TASK DETAILS: Please add 96 to every coordinate in the answers and write out everything from the line containing "Task: Click the Dashboard gauge icon" down to the end of the records, requests included. Leave the pictures out.

DATA LISTING:

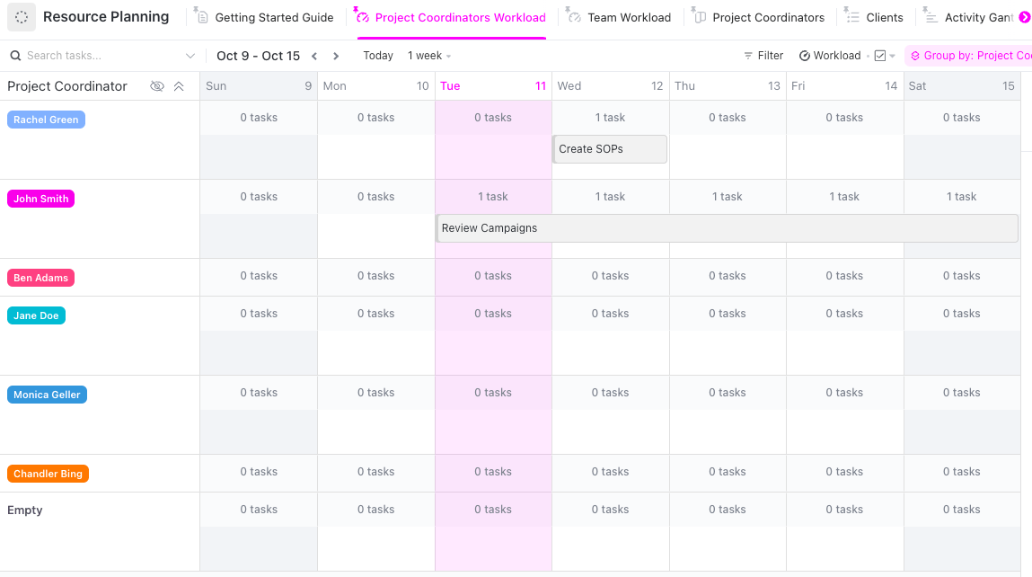
Task: Click the Workload gauge icon
Action: [x=805, y=56]
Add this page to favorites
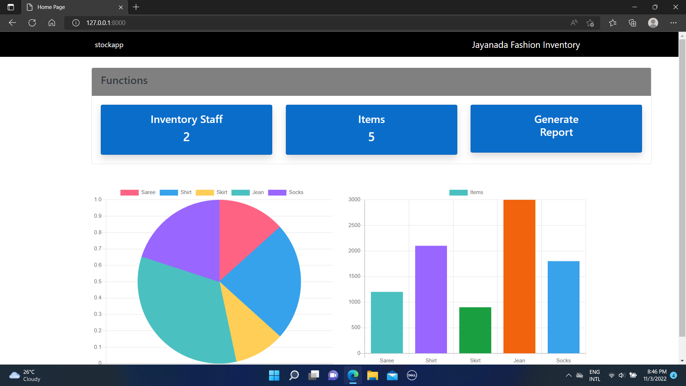The image size is (686, 386). [590, 23]
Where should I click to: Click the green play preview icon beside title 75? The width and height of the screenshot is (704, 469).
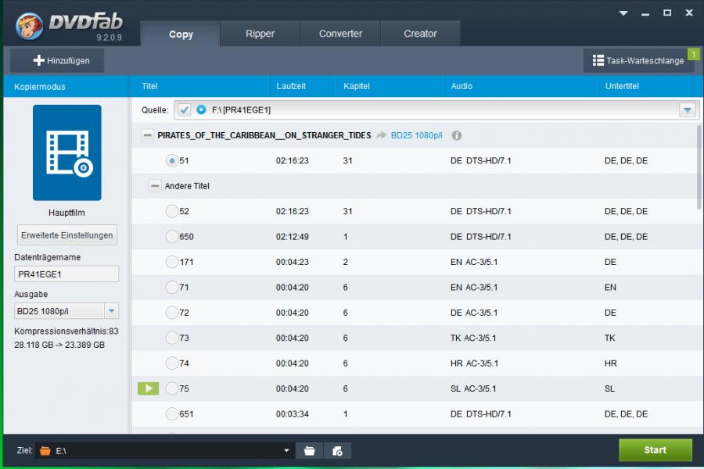pos(148,388)
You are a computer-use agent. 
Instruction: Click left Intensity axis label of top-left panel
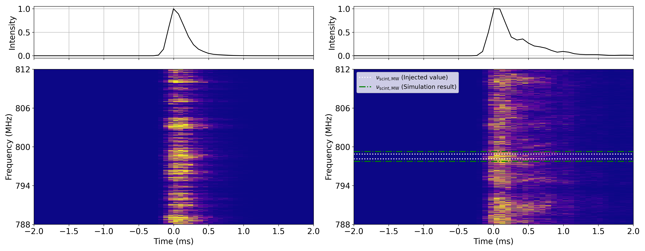[x=12, y=33]
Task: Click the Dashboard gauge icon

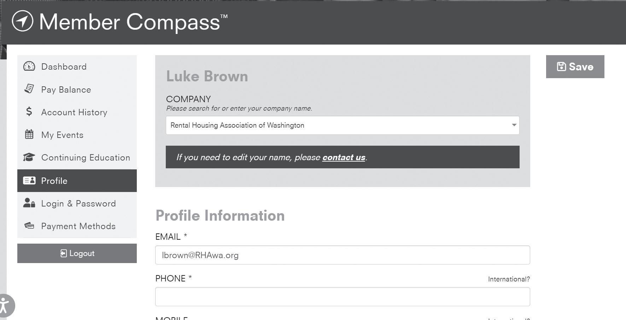Action: [x=29, y=66]

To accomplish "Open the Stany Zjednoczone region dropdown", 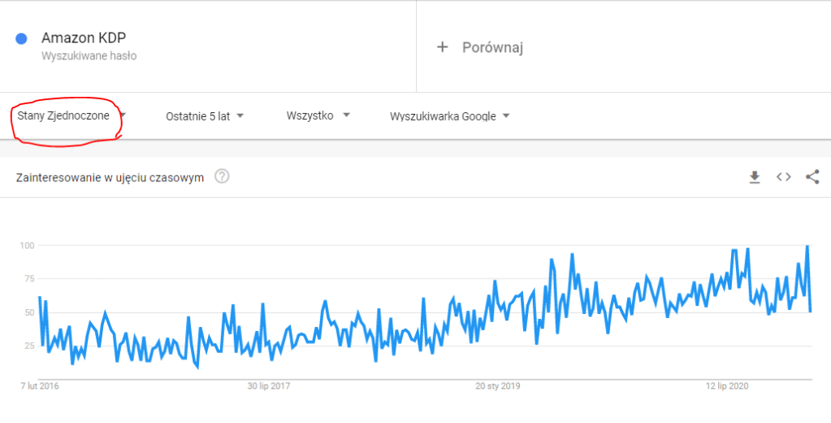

REPLY TO THE EXERCISE:
Task: Click the Dashboard gauge icon

Action: [x=125, y=162]

To accomplish "Open the Stany Zjednoczone region dropdown", 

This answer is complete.